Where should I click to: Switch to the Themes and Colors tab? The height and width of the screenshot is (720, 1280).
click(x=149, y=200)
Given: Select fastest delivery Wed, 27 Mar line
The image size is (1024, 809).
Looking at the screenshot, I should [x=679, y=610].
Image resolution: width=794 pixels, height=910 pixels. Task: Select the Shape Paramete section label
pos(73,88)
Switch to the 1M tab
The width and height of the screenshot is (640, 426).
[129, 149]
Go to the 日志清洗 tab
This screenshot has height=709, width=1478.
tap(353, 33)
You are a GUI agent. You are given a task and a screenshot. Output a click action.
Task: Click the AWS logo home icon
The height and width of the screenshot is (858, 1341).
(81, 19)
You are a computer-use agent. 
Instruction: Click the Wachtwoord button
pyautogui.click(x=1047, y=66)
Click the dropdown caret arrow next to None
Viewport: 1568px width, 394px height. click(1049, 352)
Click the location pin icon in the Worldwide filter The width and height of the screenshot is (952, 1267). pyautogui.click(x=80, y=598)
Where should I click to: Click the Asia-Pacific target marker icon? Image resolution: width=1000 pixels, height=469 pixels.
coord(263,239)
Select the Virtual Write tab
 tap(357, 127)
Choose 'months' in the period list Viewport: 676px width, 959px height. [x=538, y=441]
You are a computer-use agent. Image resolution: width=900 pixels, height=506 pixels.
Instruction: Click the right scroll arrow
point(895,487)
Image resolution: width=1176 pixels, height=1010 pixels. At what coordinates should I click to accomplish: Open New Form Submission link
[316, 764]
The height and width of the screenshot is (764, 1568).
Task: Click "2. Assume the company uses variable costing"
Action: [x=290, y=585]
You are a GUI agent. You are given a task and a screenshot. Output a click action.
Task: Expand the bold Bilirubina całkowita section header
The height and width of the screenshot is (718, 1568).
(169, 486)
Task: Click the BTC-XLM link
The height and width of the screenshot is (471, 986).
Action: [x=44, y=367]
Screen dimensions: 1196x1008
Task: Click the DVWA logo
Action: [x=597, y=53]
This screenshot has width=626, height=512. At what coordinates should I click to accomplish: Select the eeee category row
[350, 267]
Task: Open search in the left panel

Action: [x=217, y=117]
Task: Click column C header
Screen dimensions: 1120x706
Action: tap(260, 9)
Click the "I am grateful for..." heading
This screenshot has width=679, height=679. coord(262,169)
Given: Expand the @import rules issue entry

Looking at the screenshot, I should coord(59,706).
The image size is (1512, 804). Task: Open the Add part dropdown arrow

######

**Exercise**. All lines in the entries above that include "header" should be found and copied.

**Solution for this exercise**.
Task: Expand the bold Bilirubina całkowita section header
Task: Click column C header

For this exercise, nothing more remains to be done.